5. I have a business to run; I don’t have the knowledge or time to handle a self-funded plan.
Self-funded does not mean self-administered. Other than very large companies, employers don’t have the staff to run a self-funded plan. The plan must be administered by an entity that has the technology to adjudicate claims quickly and accurately, plus an in-depth knowledge of ERISA, HIPAA, COBRA and many other federal laws. The employer needs an expert in stop-loss coverage to place the proper stop loss contract. Therefore, most plans hire a TPA to carry the load for the employer. The TPA selected should also have expertise in healthcare reform issues, current (and the correct areas) of regulatory compliance and stop loss coverage, a portfolio of cost containment solutions, and superior customer service.

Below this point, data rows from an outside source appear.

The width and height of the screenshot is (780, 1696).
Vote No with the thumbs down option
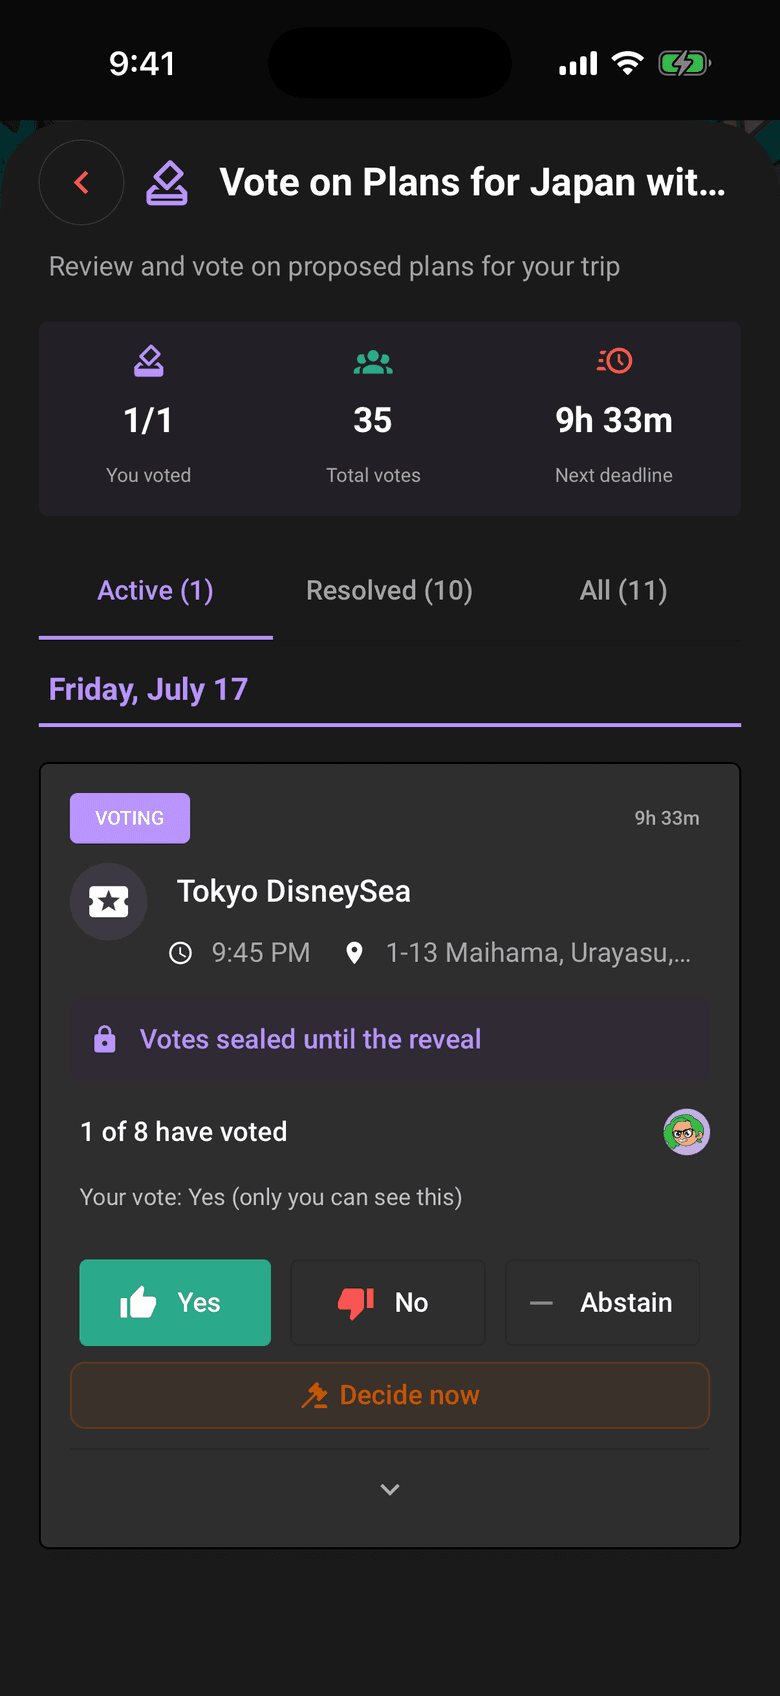pos(388,1302)
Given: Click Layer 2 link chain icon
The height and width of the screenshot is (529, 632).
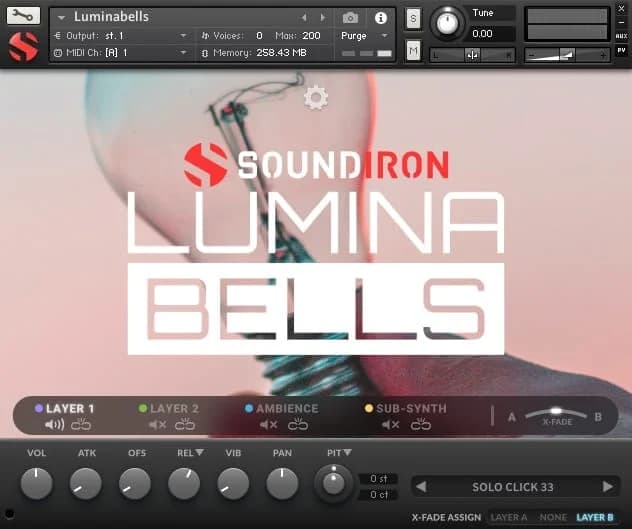Looking at the screenshot, I should tap(185, 425).
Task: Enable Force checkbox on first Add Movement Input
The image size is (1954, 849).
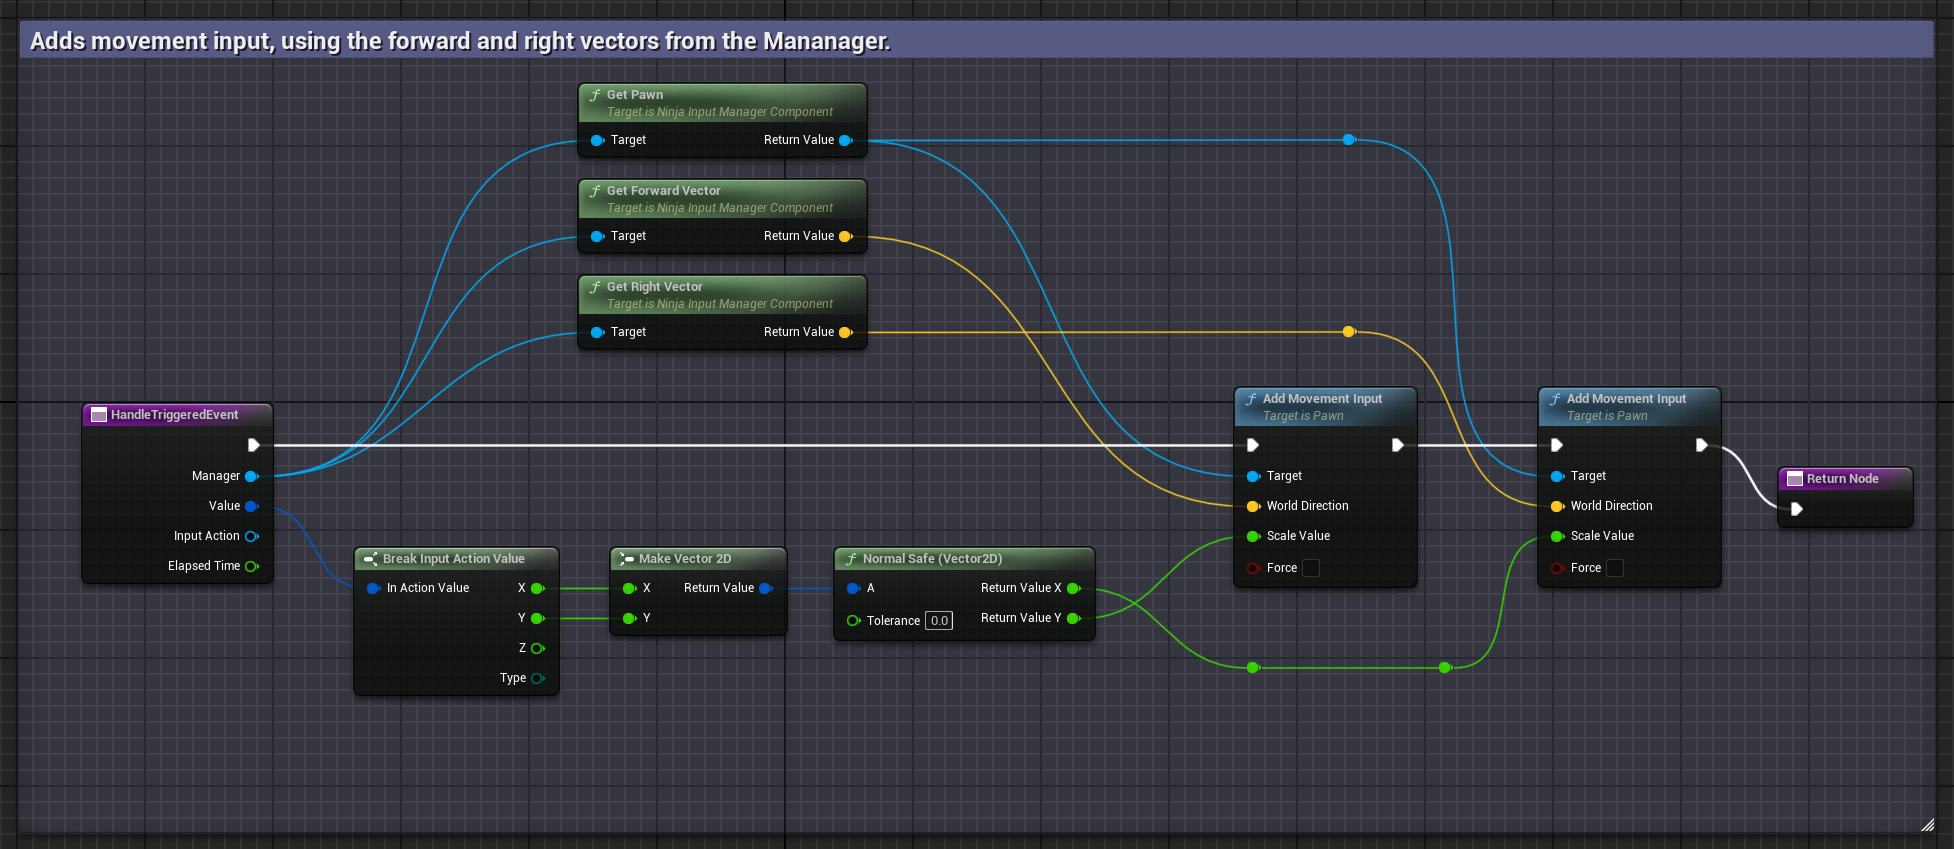Action: coord(1311,568)
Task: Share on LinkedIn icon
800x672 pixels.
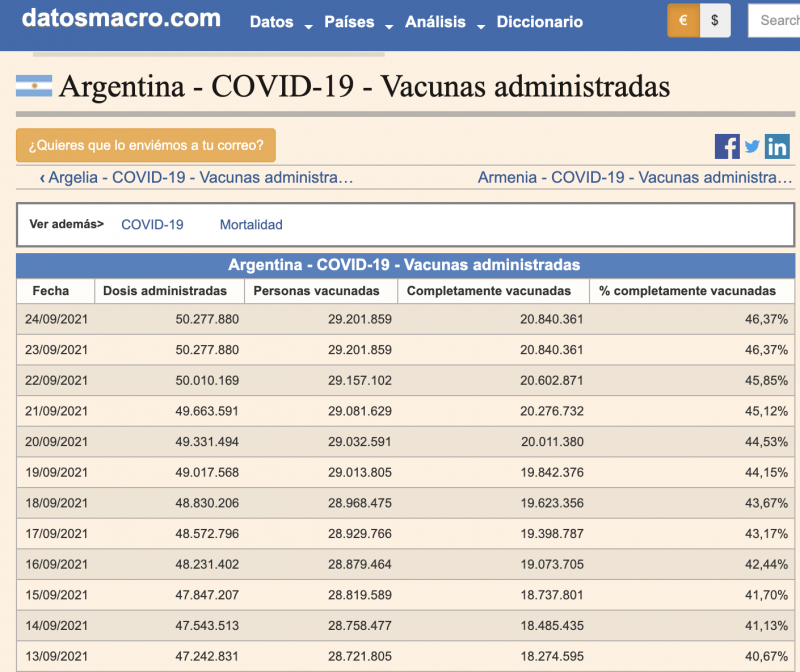Action: coord(777,146)
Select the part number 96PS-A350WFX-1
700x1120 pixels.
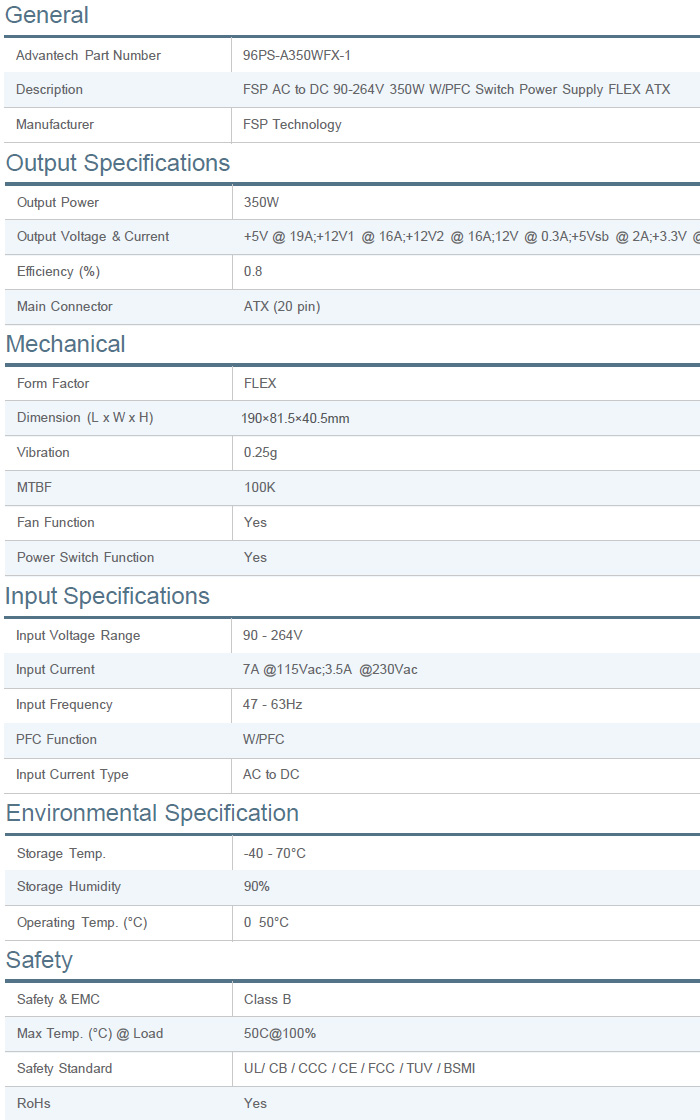tap(297, 55)
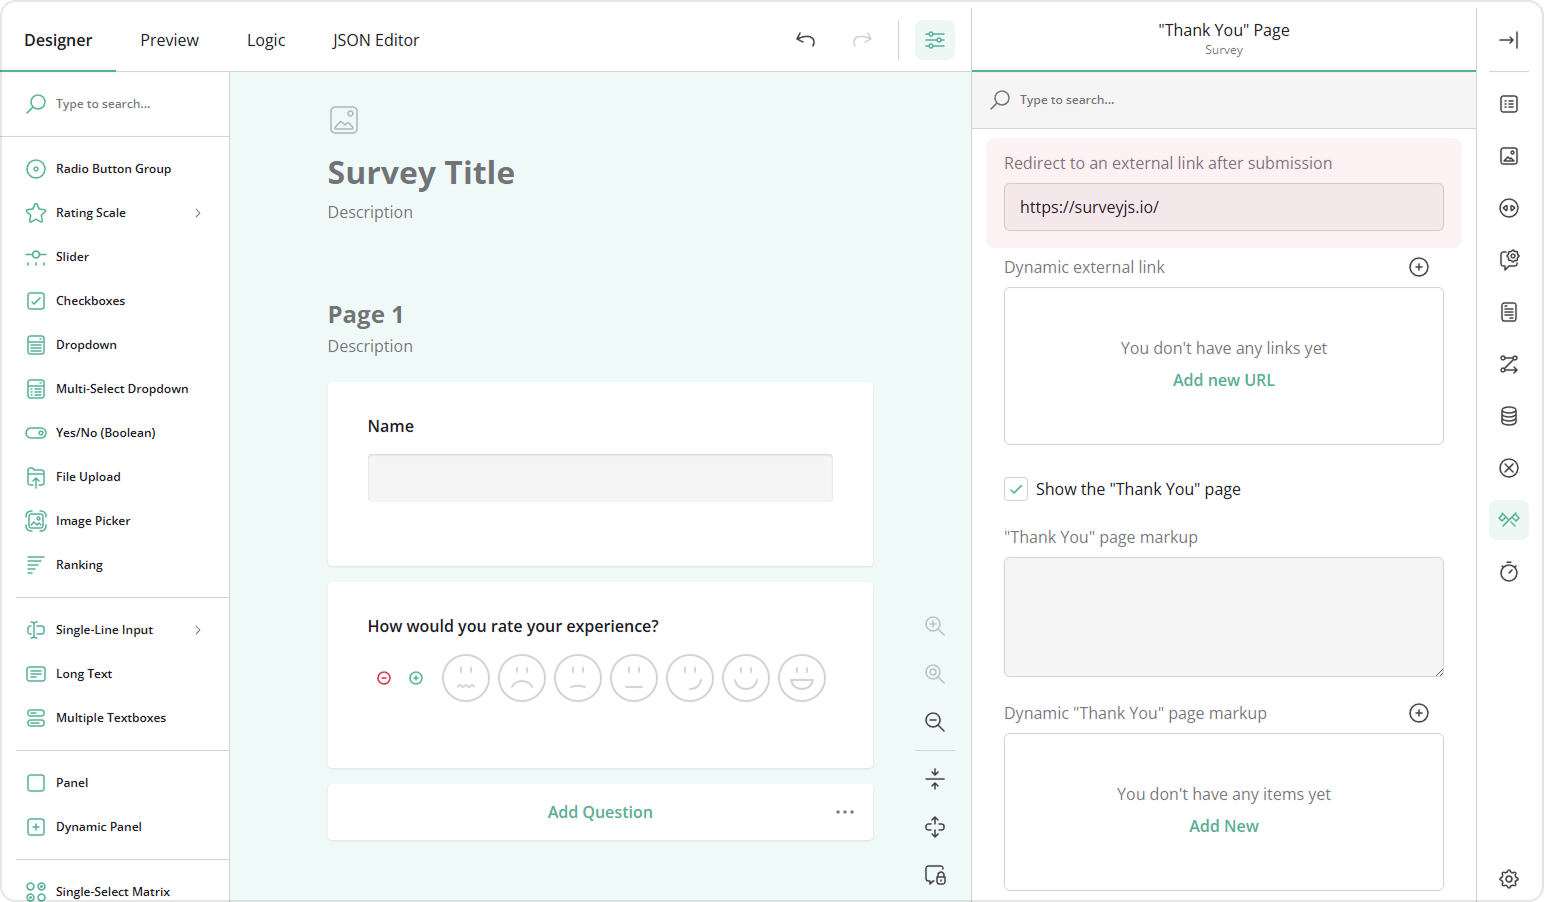The image size is (1544, 902).
Task: Select the Logo in Survey Header category
Action: click(1509, 156)
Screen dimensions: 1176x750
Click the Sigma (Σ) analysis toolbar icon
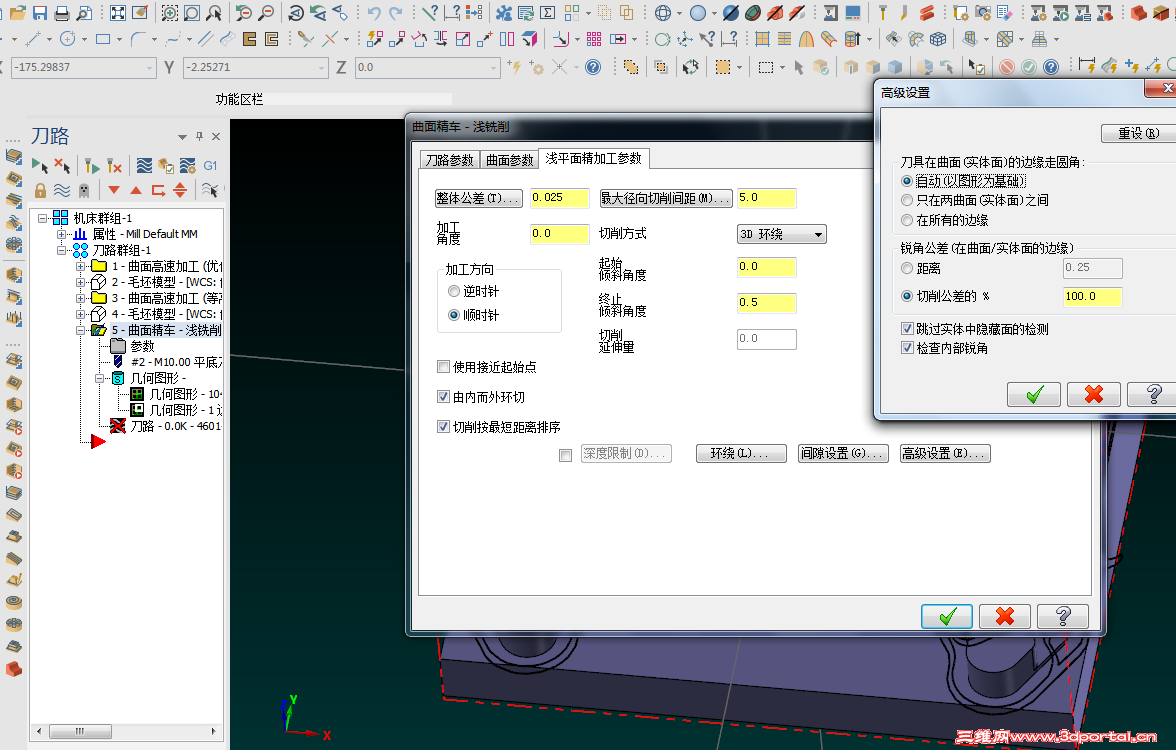click(x=546, y=12)
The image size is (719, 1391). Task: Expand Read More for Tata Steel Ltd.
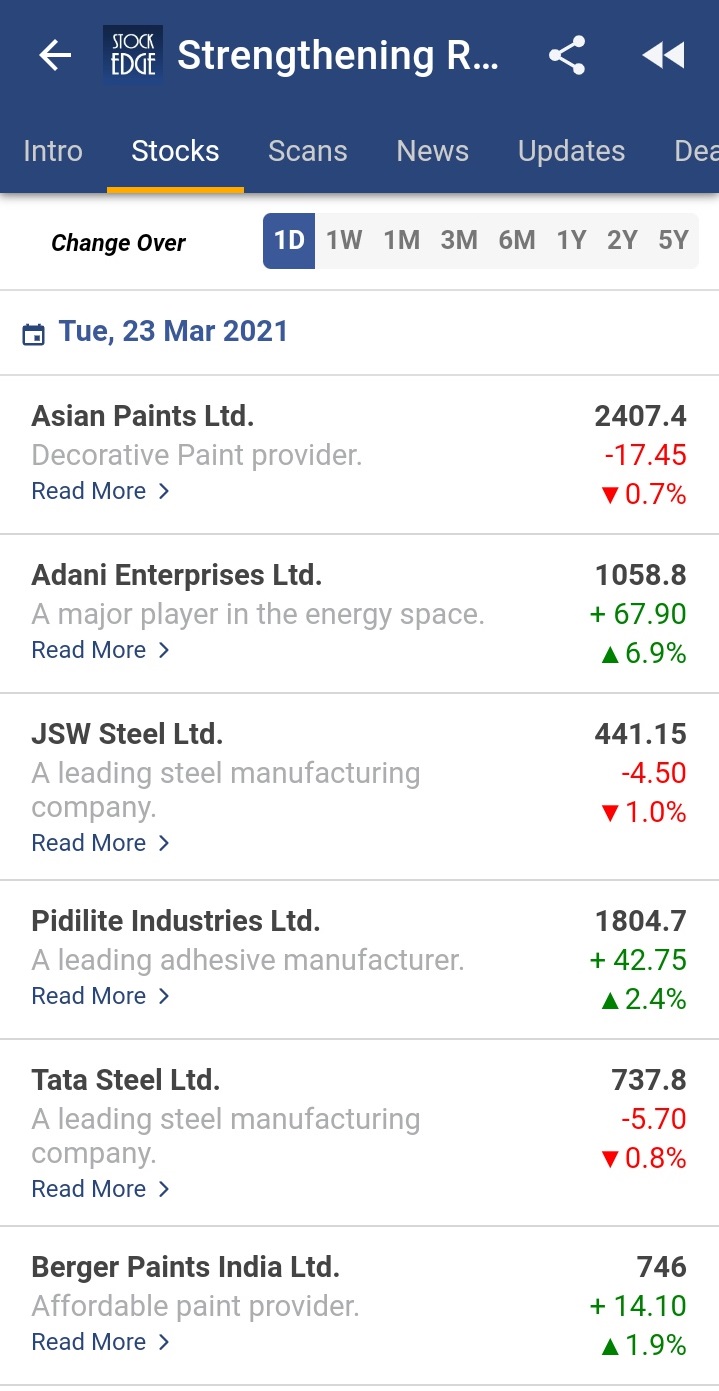[x=89, y=1189]
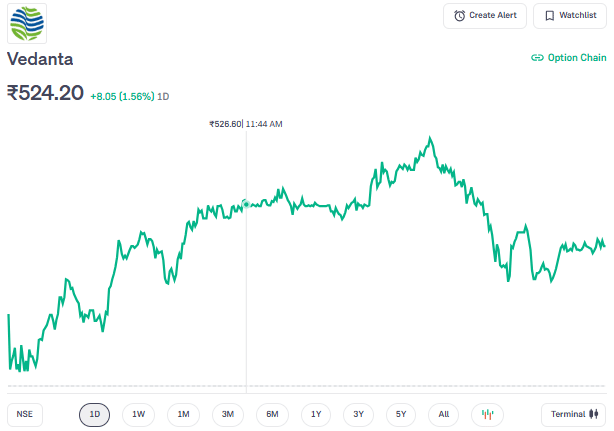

The relationship between TPA and employer is more intimate and frequent than with an insurance carrier, provider or other entity. TPAs give clients very personalized service to custom-design the most cost-effective program for the particular employer and workforce. This means that the workers and employer get the biggest bang for the buck. You can have a candid discussion with a TPA about what you really hope to achieve with the benefit plan. They can be flexible and innovative.
Self-funded plans are an alternative to fully-insured plans. They are more financially transparent, give the employer more control over plan design and cost containment strategies. Self-funding is not for everyone. Factors such as the size of the group, the risk level the employer is willing to take on, and the company financial stability are all considerations. Your consultant and TPA can do a complete evaluation to see if the self-funding is the correct choice.